◆ **ABOUT THIS TASK**: What are the lines below, starting at the line containing "This screenshot has width=478, height=299." and ending at the line containing "The height and width of the screenshot is (317, 565)."? Write them out exactly, ends included, without pictures.

--------------------------------------------------

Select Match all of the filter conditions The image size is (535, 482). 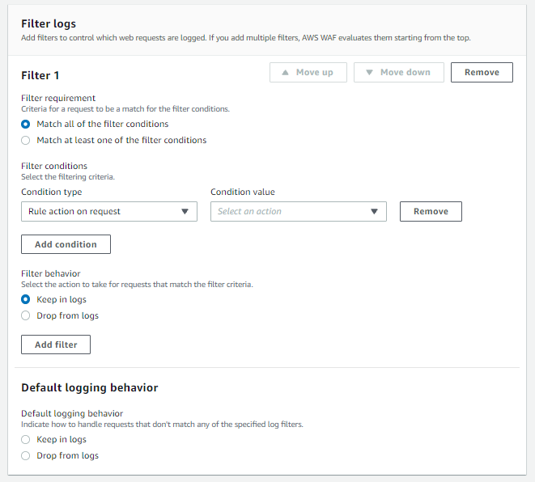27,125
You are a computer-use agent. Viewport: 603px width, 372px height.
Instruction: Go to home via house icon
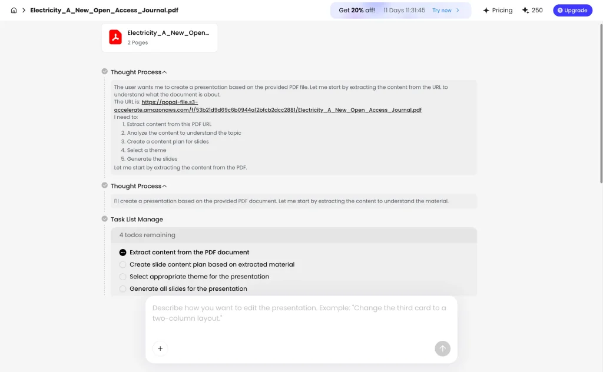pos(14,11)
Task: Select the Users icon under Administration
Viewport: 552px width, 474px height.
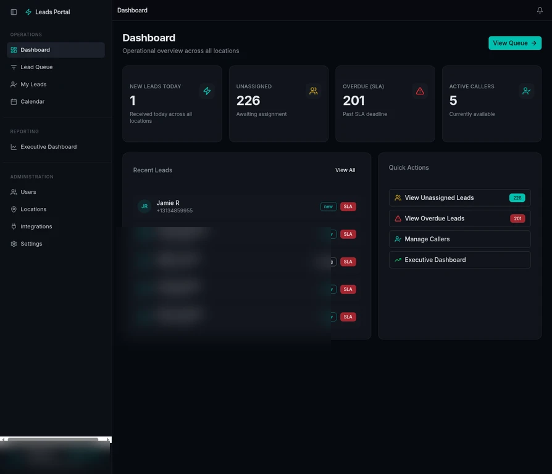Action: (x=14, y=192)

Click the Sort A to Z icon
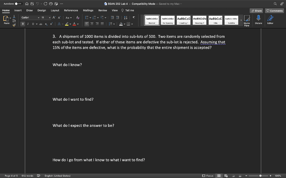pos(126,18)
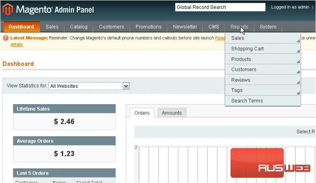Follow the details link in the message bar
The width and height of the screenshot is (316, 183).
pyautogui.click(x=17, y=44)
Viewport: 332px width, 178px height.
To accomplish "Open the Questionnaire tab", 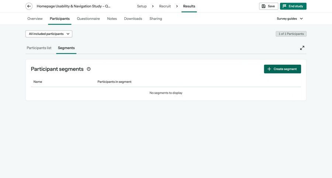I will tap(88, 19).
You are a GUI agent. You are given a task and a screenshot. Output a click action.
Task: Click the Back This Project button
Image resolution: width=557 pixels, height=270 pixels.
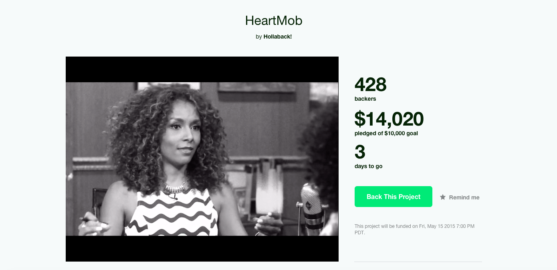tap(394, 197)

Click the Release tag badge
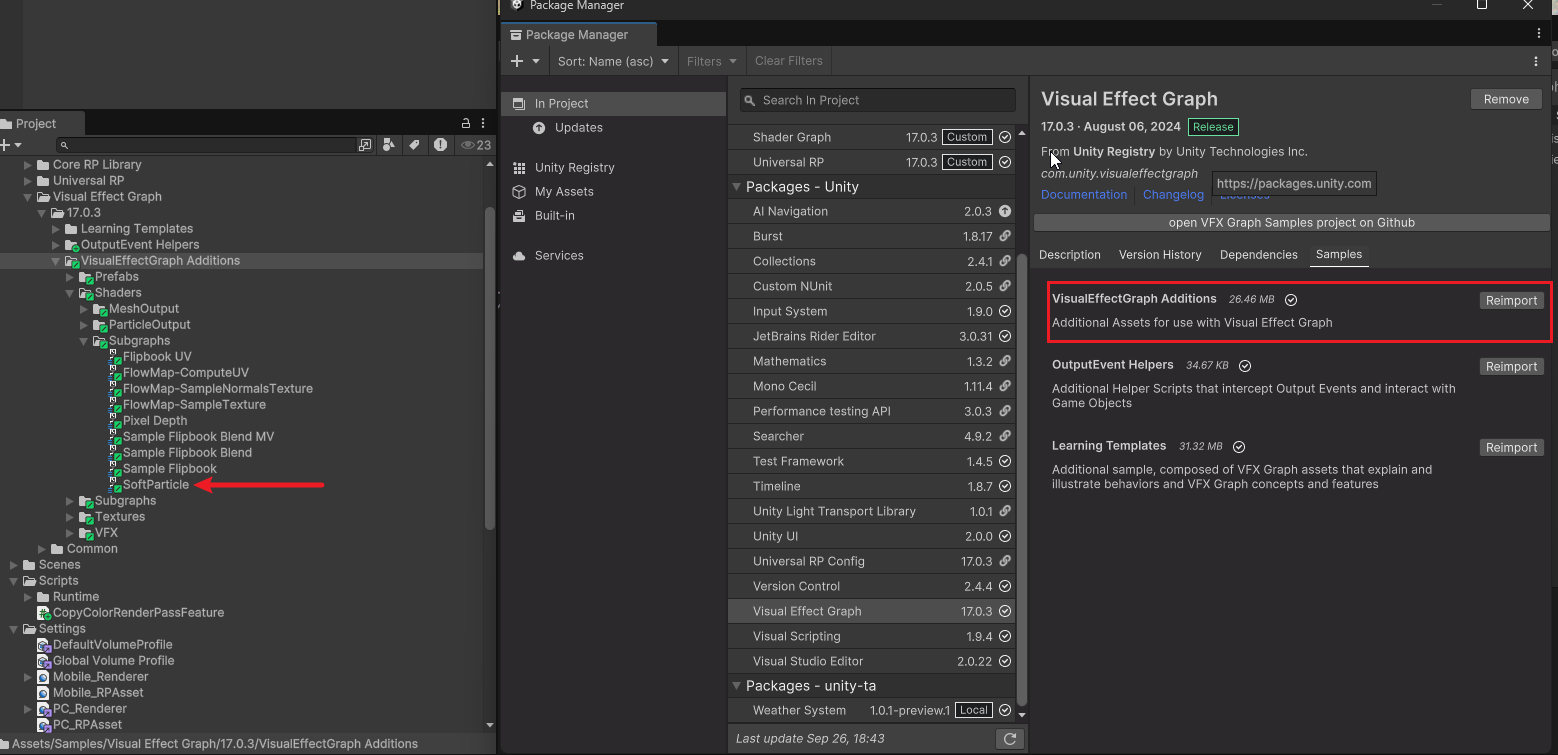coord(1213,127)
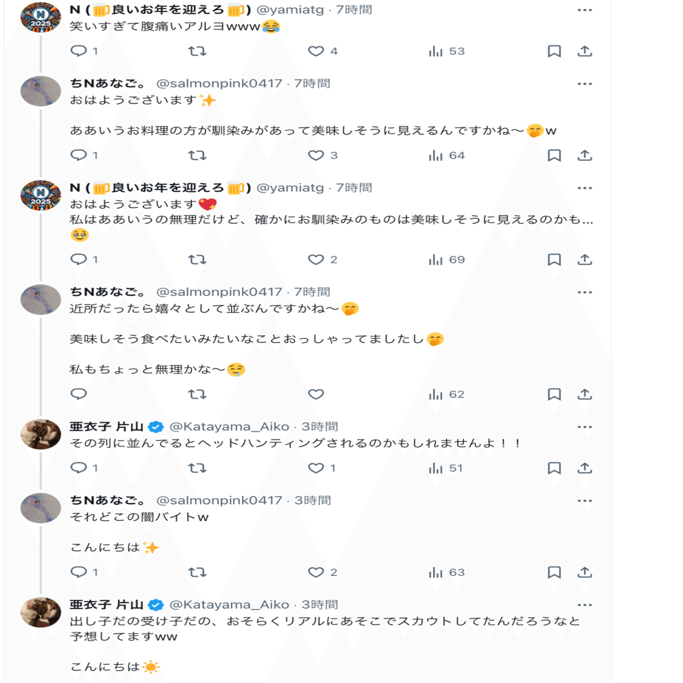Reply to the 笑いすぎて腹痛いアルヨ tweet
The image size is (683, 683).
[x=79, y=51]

--------------------------------------------------

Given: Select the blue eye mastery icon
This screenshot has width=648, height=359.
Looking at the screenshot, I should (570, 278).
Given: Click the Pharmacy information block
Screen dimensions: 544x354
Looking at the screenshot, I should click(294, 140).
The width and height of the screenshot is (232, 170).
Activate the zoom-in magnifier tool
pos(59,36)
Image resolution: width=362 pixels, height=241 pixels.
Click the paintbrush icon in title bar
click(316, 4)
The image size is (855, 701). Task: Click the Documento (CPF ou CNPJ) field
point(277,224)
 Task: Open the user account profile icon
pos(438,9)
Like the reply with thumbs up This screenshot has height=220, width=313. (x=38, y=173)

--------------------------------------------------

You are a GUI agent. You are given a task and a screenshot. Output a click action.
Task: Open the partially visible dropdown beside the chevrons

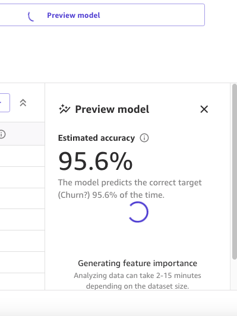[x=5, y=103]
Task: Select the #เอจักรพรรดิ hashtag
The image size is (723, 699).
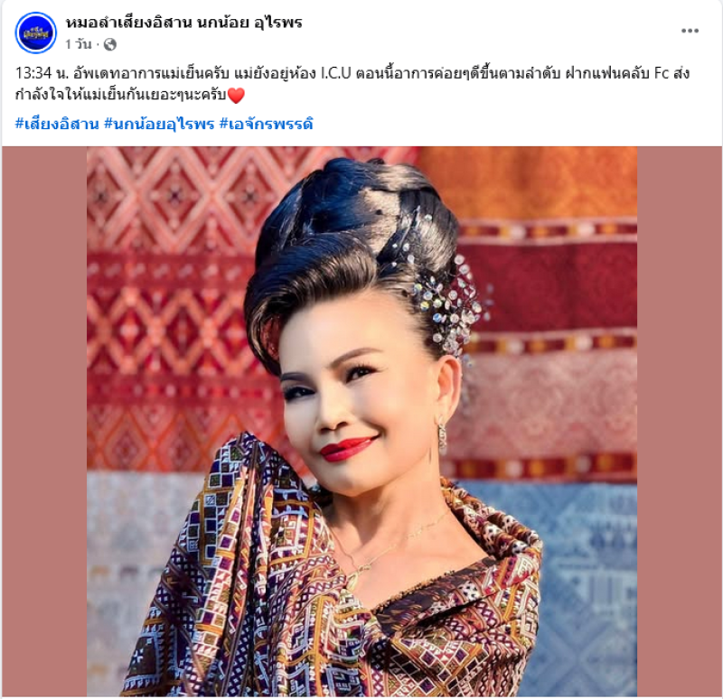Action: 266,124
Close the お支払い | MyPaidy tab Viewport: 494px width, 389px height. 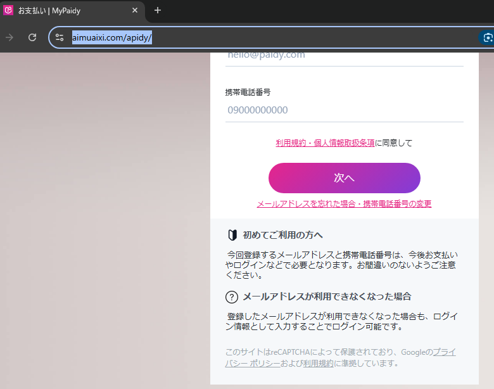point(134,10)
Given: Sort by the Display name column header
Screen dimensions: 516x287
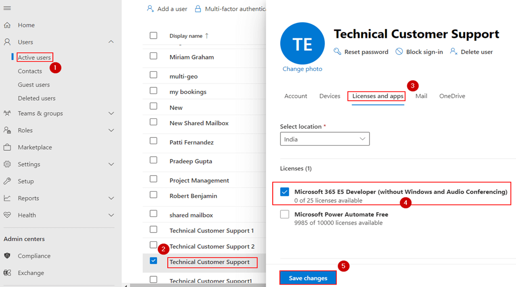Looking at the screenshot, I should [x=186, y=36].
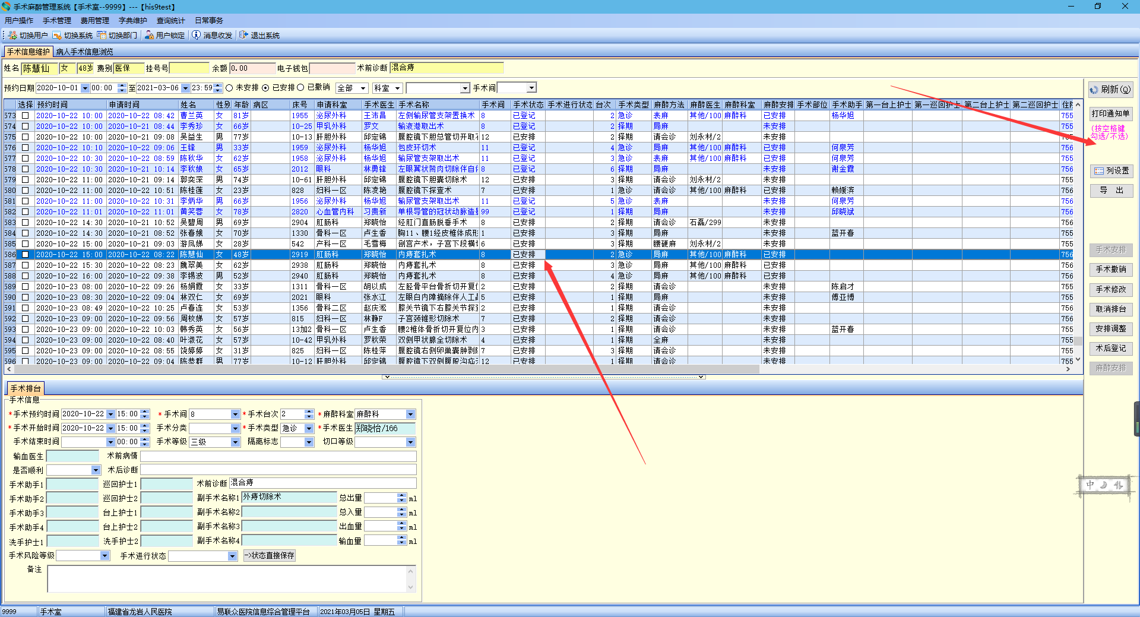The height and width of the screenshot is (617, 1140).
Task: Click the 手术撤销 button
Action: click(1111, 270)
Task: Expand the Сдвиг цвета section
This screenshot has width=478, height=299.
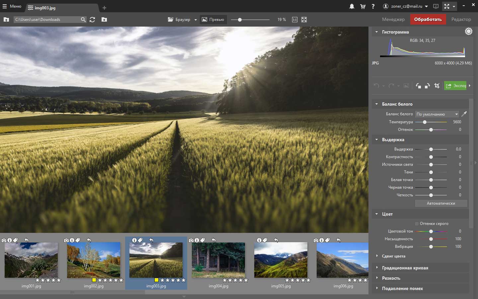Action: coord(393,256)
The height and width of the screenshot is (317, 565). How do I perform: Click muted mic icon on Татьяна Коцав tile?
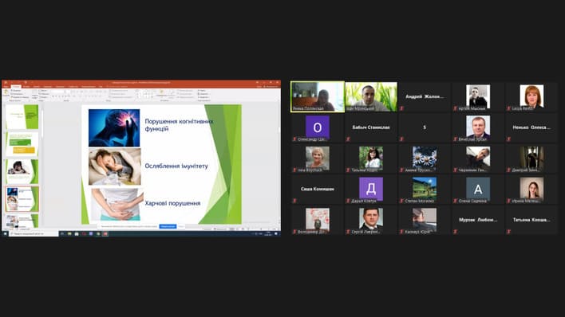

--------------------------------------------------

◆ **SOLUTION TO THE PROBLEM**:
This screenshot has width=478, height=299.
Action: coord(393,256)
The height and width of the screenshot is (317, 565). How do I perform: Click muted mic icon on Татьяна Коцав tile?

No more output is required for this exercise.